На начальных страницах прошлого Русской земли в XVI в. видели важные для мировоззрения средневекового человека истоки, с их помощью объясняли происхождение современности. Именно в эту эпоху складывается, если можно так выразиться, своего рода пантеон исторических персонажей средневековой Руси, который будет востребован и в более поздние эпохи. Он отразился в исторических росписях в Грановитой палате Московского Кремля, сделанных в середине XVI в. Здесь представлены герои русской истории: Владимир Святославич, Борис, Глеб, Владимир Мономах, Андрей Боголюбский, Всеволод Ярославич, Федор Черный, Александр Невский, Даниил Московский, Михаил Тверской, Дмитрий Донской, Иван Красный, Василий II, Иван III, Василий III. Перечень этот, как справедливо отмечает А. В. Сиренов, довольно примечателен: в нем отсутствуют некоторые персоны, которые мы из XIX–XX вв. привыкли считать знаковыми для русской истории: например, Ярослав Мудрый, Юрий Долгорукий, Иван Калита[236].

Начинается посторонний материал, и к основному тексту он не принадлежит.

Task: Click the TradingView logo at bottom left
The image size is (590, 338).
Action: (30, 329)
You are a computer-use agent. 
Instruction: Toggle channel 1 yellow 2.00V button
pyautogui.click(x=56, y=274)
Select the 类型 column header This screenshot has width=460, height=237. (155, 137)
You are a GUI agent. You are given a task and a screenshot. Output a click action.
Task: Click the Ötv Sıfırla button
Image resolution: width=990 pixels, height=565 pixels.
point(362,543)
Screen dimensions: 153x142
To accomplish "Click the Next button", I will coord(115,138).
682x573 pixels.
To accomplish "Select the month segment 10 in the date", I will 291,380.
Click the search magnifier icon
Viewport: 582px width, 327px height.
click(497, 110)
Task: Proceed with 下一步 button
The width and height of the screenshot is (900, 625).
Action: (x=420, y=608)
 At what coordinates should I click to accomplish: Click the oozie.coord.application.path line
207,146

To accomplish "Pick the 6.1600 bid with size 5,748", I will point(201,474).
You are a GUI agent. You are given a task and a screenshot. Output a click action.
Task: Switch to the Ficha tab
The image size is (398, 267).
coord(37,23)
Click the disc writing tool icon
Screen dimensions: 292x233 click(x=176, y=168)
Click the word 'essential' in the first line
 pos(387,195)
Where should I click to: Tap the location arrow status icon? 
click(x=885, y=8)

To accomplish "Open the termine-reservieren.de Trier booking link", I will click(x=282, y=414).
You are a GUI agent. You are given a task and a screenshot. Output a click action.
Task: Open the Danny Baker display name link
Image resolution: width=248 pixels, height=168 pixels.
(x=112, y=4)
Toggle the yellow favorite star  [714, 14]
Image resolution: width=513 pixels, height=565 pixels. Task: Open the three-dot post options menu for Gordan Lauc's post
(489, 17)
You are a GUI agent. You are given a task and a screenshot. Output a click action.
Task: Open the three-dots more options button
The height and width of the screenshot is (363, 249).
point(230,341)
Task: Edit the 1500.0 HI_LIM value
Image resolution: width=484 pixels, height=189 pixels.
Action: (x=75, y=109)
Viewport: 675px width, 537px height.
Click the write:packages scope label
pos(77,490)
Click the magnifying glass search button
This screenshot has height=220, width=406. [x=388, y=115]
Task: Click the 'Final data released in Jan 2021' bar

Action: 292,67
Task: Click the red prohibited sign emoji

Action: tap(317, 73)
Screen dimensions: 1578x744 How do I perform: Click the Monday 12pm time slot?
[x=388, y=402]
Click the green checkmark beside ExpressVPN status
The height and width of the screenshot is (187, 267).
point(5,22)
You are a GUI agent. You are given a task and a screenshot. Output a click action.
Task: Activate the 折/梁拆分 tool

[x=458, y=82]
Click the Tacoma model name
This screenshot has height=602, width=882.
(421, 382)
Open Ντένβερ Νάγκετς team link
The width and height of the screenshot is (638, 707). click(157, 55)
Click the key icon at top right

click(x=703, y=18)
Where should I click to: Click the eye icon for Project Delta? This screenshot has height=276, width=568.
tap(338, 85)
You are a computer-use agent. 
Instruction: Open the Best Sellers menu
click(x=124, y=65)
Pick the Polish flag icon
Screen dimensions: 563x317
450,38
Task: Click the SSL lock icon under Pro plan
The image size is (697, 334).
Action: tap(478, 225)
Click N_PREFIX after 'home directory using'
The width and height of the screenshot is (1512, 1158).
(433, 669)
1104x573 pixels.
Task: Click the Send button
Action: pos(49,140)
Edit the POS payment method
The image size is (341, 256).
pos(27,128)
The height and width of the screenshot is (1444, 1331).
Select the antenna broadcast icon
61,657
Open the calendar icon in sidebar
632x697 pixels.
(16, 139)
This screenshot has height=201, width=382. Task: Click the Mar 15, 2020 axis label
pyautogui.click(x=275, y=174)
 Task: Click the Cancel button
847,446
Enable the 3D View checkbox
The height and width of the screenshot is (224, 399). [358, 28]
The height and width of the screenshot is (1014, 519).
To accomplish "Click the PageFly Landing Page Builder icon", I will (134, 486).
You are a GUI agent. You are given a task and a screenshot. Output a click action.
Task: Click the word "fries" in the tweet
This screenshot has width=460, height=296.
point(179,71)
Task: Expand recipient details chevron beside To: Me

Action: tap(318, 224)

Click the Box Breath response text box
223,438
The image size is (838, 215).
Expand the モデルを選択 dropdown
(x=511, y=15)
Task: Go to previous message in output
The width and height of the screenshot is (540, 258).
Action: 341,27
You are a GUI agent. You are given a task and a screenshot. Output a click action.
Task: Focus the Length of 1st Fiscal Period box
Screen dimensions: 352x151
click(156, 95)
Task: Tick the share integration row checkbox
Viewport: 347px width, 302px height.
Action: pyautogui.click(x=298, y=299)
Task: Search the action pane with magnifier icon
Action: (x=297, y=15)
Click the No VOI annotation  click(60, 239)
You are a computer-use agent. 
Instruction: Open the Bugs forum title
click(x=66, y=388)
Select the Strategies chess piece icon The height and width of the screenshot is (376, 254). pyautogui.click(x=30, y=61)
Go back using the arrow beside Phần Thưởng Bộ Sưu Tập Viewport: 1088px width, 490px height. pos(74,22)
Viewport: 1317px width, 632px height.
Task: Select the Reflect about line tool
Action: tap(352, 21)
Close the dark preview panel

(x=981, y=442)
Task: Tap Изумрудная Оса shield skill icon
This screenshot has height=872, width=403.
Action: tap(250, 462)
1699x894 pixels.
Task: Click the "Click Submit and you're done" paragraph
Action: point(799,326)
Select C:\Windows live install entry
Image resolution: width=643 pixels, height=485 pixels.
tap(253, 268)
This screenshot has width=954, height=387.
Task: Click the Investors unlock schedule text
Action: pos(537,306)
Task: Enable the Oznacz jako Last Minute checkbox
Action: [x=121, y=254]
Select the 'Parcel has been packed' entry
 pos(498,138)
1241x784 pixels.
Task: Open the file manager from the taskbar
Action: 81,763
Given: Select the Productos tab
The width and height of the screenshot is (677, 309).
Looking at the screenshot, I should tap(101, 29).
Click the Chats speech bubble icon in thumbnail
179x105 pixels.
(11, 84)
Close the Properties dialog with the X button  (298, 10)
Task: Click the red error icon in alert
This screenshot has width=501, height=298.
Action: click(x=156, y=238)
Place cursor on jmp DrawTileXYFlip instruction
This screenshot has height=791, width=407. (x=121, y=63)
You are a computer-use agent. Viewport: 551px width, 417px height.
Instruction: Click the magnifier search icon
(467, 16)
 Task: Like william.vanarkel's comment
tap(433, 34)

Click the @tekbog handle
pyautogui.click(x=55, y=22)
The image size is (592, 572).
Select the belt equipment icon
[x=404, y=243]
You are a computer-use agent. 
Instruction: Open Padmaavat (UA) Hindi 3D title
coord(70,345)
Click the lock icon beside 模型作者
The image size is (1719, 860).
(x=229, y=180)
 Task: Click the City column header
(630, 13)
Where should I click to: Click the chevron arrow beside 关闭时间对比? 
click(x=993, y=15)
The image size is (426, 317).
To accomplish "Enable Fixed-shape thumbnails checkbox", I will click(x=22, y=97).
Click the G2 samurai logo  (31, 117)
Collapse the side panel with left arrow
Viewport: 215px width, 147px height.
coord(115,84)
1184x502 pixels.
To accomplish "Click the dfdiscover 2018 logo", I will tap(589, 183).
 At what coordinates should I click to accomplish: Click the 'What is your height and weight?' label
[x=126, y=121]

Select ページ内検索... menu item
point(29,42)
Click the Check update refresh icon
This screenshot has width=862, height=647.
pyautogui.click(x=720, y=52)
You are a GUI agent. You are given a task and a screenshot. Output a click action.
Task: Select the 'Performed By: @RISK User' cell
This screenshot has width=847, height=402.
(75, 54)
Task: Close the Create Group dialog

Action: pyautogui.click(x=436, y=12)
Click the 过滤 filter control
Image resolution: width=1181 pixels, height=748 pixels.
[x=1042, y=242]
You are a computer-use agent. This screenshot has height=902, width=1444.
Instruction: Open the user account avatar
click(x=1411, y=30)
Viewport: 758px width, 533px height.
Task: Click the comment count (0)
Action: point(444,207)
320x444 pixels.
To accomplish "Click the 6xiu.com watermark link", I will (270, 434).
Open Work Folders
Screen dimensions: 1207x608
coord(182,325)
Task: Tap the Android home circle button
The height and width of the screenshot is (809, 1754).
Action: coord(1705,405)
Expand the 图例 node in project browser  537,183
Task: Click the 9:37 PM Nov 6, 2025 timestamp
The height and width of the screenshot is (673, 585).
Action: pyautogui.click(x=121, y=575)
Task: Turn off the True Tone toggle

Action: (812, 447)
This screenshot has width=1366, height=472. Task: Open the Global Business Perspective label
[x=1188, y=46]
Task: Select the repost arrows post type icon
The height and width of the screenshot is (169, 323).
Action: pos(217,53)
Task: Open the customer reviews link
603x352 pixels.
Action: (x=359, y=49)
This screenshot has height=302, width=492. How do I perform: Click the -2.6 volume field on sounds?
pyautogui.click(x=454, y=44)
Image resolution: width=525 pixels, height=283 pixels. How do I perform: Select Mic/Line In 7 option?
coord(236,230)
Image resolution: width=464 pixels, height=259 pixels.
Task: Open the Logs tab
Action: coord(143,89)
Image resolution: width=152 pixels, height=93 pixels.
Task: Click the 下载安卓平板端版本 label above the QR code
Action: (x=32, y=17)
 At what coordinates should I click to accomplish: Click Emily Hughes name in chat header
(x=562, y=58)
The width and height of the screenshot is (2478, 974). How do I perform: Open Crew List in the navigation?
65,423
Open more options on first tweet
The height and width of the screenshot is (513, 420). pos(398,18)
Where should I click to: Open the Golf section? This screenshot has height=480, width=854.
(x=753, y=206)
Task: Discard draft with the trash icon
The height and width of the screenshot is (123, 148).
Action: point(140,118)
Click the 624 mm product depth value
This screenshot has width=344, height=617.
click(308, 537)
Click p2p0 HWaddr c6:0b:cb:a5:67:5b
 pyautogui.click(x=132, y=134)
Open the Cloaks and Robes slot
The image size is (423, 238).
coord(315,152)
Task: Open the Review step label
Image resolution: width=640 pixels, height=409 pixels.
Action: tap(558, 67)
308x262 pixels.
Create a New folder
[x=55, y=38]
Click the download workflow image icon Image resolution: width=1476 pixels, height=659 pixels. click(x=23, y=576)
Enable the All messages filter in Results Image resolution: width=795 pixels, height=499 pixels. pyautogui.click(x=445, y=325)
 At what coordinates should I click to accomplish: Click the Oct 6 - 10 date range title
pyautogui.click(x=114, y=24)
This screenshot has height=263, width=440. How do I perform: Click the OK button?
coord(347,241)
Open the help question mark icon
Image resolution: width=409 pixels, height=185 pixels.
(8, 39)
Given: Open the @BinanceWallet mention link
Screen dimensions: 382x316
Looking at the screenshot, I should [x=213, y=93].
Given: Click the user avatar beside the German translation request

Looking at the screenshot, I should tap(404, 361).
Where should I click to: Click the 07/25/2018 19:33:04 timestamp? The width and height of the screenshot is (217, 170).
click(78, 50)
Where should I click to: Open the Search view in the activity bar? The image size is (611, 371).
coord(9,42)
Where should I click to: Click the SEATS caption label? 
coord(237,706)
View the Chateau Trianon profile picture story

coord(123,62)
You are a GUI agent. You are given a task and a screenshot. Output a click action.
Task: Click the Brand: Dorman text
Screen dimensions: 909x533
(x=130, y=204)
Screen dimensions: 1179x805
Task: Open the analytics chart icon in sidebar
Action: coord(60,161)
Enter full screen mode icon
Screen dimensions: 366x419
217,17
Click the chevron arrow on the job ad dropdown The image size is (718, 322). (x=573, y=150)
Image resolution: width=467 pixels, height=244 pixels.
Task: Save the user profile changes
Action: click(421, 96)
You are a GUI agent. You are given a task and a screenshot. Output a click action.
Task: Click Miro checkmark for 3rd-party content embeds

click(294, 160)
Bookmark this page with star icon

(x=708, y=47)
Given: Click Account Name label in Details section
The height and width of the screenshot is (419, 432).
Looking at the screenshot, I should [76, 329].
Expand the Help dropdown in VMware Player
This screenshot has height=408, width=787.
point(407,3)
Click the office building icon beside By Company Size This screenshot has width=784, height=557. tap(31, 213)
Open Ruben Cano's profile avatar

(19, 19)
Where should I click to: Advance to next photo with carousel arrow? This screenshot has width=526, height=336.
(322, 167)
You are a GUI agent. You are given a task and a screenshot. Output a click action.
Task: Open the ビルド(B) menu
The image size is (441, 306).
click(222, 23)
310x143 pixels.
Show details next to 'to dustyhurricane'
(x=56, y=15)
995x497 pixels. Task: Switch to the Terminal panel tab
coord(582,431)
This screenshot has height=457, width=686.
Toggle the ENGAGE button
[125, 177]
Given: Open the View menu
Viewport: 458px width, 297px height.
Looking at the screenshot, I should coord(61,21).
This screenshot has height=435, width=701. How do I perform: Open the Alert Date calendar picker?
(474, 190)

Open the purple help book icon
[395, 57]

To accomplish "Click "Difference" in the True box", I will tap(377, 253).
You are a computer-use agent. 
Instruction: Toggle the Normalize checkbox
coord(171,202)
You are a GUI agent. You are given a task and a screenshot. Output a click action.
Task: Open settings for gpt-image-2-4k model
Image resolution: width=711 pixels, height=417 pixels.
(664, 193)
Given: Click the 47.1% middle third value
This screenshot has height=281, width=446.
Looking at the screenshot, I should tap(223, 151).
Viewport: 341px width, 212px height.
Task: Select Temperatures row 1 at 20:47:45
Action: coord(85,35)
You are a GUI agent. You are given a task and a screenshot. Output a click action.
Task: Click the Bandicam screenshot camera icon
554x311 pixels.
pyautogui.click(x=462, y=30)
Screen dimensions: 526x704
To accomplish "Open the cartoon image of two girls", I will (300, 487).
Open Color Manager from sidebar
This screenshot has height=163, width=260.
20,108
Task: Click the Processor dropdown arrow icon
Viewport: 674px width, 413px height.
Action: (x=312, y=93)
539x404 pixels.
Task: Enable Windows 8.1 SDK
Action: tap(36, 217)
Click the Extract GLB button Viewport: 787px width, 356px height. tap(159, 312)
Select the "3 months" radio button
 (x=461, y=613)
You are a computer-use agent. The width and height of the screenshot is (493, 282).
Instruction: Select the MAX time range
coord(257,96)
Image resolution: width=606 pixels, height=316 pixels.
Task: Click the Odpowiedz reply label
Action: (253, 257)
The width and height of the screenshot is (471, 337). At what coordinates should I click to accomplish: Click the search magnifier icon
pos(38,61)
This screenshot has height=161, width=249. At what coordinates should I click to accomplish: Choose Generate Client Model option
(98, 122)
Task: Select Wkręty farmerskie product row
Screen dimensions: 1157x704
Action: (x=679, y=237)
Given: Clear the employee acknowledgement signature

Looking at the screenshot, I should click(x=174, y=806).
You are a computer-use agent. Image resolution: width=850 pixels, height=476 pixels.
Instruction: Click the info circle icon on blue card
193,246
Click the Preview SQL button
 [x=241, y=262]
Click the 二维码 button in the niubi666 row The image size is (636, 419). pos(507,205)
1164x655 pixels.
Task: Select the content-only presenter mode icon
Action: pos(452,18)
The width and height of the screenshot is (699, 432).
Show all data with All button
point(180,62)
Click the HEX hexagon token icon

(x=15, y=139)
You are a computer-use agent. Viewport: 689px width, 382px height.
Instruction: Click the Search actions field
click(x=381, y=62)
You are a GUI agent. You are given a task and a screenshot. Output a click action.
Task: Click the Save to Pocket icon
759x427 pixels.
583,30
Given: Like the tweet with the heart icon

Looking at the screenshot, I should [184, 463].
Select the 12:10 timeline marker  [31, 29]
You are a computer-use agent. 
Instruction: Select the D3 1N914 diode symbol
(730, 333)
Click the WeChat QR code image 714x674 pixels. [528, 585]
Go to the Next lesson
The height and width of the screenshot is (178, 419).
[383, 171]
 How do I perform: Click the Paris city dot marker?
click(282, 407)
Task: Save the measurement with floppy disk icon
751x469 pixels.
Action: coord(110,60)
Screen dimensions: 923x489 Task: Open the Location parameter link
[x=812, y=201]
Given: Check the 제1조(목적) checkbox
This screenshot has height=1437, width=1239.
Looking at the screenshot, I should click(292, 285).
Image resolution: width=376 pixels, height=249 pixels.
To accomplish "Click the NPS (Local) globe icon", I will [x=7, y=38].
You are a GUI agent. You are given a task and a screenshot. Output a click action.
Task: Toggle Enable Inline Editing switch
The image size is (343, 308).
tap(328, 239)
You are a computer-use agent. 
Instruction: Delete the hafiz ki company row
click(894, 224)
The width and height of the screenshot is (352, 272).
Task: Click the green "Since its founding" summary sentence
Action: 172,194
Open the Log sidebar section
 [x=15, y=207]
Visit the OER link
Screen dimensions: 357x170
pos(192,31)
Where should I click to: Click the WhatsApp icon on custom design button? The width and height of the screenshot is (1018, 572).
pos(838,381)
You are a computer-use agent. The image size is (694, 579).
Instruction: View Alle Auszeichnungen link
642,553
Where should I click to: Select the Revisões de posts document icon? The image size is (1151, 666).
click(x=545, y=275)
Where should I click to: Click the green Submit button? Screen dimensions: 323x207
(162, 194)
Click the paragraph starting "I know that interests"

Тогда же начинают формироваться представления о знаковых событиях русской истории, которые потом примут канонический вид. Например, самые ранние сведения в летописных сводах начала XV в. о Куликовской битве 1380 г. не несут в себе особо важной информации: было побоище с татарами на Дону, наши победили. Однако в конце XV в., а возможно, в начале XVI в., появляется «Сказание о Мамаевом побоище»[237], которое содержит все те символические подробности, которые мы до сих пор знаем о Куликовской битве (детали поединков, поведения князей, Мамая и т. д.)[238].
В «Сказании о Мамаевом побоище» фактическая сторона повествования полностью подчинена задачам обоснования идеологии богоизбранного Русского государства – Нового Израиля и особого статуса его правителя – христианского царя (царем называется князь Дмитрий Иванович). Основной мыслью памятника является противостояние «правды» и «отступников», царя – служителя истинного Бога и царя ложного. В ходе этого противостояния Бог «сотворил волю боящихся его», поскольку «Бог дает власть, ему же хощет»[239]. Куликовская битва изображена как своеобразное «Божье поле», поединок на Высшем Суде, где стороны проходят проверку на приверженность правде. Это литературное воплощение одной из центральных идей русской истории (поиск правды) оказалось столь успешным и мощным по эмоциональному воздействию на читателя, что образ Куликовской битвы вплоть до наших дней занимает важное место в русской национальной исторической и культурной памяти. Кроме церковных символов, наверное, нельзя привести других примеров такой долгоживучести раз и навсегда заданного образа. Перед нами пример стихийного медиевализма, когда древнерусское событие приобретает позднее символическое звучание и активно используется в политическом и национальном дискурсе последующих эпох.